Topic: Cases in Clinical MS
Podium Presentation in Room 4 on Wednesday at 9:40 (Chair: Peggi Angel / Anna Krieger)
Authors: Natasja N.Y. Janssen (1), Martin Kaufmann (2), Ami Wang (3), Kaitlin Vanderbeck (3), Kevin Yi Mi Ren (3), Alice Santilli (1), Parvin Mousavi (1), John F. Rudan (4), Gabor Fichtinger (1), Doug McKay (4)
Basal cell carcinoma (BCC) is the most commonly diagnosed cancer, involving 2.75 million cases worldwide. Typical management of BCC entails surgical resection of the cancer, followed by gold-standard histopathologic analysis of the resected specimen. However, results are only available after surgery. Due to the increasing number of BCC patients worldwide, incomplete surgery leads to many revision surgeries and subsequent healthcare costs, impaired cosmetic outcome and patient distress. Ideally, the surgeon would have information about the tissue type during the operation.
Background: Rapid Evaporative Ionization Mass Spectrometry (REIMS) has recently emerged as a real-time tissue identification technique, based on analysis of cancer-specific molecular profiles within surgical smoke produced during electrosurgical tissue dissection. We hypothesized that BCC, fat and benign skin tissue have distinct molecular profiles, based on altered ratios of lipids and fatty acids, as noted in other malignancies. This study evaluated the accuracy of REIMS for characterization of BCC, fat and benign skin tissue on fresh, ex-vivo resection specimens from BCC patients. Furthermore, the clinical feasibility of intraoperative use of REIMS was evaluated.
MS Methods and Results: A multidisciplinary team has established clinical workflows for both ex vivo and intraoperative analysis of BCC resection specimen in Kingston Health Science Centre (KHSC). A total of 54 excision specimens were obtained from 47 patients. The specimens were directly transferred to a mobile REIMS mass spectrometer within an operating room (OR). A dermapathologist examined the specimen to localize areas of BCC, fat and benign skin tissue, and were subsequently burnt to acquire REIMS spectra of all tissue types. The burnt tissue areas were validated by pathology. Principal component analysis (PCA) and linear discriminant analysis (LDA) of the m/z 600-900 regions of REIMS spectra on BCC (n=113), fat (n=51) and benign skin (n=99) showed good clustering among the 3 tissue types, and had a correct classification rate of 88%, based on cross-validation. Intraoperative REIMS was successfully integrated in the OR without interfering with the standard clinical workflow. Five patients underwent skin cancer surgery in the OR while intraoperative REIMS spectra were acquired. The average resection time, including REIMS spectra acquisition, was 5.8 ± 1.1 min.

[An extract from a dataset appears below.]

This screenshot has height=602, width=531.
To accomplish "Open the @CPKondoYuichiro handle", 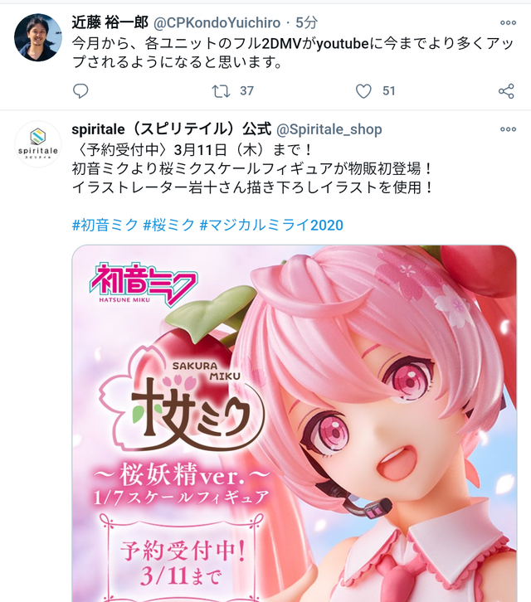I will tap(217, 23).
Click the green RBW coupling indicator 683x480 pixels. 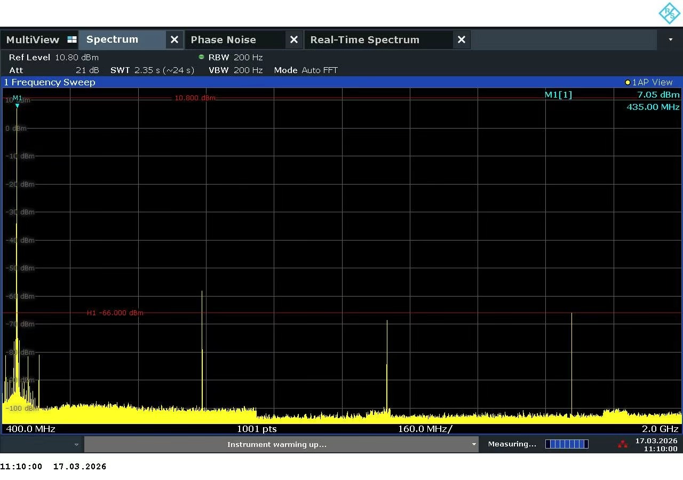[201, 57]
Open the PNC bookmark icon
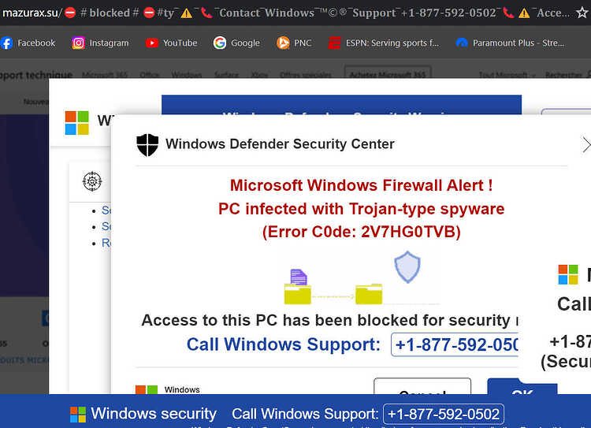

Discussion and Conclusion: This study shows the potential clinical feasibility of ex vivo and intraoperative REIMS during skin cancer surgery. Future studies will focus on improving diagnostic accuracy of the BCC recognition model, as well as evaluation of the safety and feasibility of REIMS as an intraoperative decision support system. BCC is an ideal model for assessing the clinical utility of REIMS because it is a common, low-risk cancer and surgery is rapid, enabling access to a large number of specimens within a short time.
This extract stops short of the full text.